- Opening Delimiter -
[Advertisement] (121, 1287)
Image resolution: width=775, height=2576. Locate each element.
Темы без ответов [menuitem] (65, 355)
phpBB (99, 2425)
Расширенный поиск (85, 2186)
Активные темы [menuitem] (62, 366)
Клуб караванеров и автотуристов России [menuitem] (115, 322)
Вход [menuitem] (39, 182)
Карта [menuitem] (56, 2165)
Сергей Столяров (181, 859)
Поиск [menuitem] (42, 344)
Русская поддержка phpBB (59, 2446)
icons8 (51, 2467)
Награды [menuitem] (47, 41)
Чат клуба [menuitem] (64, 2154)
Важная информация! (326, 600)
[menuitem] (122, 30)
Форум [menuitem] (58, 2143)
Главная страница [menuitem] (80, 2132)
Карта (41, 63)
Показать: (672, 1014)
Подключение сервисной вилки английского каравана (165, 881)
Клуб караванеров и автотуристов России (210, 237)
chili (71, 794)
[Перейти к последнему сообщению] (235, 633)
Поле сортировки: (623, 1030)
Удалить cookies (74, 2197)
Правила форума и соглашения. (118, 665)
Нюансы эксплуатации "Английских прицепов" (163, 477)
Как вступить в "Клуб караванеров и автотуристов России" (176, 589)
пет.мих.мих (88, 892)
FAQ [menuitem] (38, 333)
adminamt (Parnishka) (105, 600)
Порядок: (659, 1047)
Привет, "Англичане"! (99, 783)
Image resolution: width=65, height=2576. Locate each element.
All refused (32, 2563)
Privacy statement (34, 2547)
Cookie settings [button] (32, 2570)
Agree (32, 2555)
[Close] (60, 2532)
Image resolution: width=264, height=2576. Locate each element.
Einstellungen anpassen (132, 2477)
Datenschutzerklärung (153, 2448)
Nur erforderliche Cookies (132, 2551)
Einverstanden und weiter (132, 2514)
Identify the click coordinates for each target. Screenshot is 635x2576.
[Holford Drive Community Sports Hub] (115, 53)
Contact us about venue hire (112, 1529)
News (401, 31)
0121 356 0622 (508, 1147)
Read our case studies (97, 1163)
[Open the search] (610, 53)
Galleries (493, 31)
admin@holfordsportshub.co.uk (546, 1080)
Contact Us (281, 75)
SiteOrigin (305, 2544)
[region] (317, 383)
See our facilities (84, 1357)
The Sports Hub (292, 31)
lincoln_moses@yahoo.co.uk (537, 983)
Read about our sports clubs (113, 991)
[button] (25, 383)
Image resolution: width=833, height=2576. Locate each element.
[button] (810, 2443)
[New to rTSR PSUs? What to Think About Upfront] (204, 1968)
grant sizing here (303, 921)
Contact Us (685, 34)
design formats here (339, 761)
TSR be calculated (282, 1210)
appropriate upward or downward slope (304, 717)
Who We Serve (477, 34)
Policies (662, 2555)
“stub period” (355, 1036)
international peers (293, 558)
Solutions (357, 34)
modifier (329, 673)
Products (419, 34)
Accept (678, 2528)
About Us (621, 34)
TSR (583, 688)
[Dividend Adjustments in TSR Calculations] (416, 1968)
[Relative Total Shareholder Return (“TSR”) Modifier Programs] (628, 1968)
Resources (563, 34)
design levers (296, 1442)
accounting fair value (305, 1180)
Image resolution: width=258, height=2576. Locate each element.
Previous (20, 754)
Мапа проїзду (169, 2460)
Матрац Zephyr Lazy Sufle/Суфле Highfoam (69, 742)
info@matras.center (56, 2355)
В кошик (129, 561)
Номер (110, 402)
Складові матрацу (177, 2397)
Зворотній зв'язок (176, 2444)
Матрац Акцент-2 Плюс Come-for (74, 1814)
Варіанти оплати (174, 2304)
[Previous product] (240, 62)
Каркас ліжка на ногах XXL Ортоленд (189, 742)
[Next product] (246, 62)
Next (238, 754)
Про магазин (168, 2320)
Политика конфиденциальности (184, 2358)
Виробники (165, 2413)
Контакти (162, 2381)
- Closing Delimiter -
Without changing anything, quote the lines from the top of the data to the line that contains "Клуб караванеров и автотуристов России [menuitem]", including that line.

> [RESPONSE TO THIS TASK]:
[Advertisement] (121, 1287)
Image resolution: width=775, height=2576. Locate each element.
Темы без ответов [menuitem] (65, 355)
phpBB (99, 2425)
Расширенный поиск (85, 2186)
Активные темы [menuitem] (62, 366)
Клуб караванеров и автотуристов России [menuitem] (115, 322)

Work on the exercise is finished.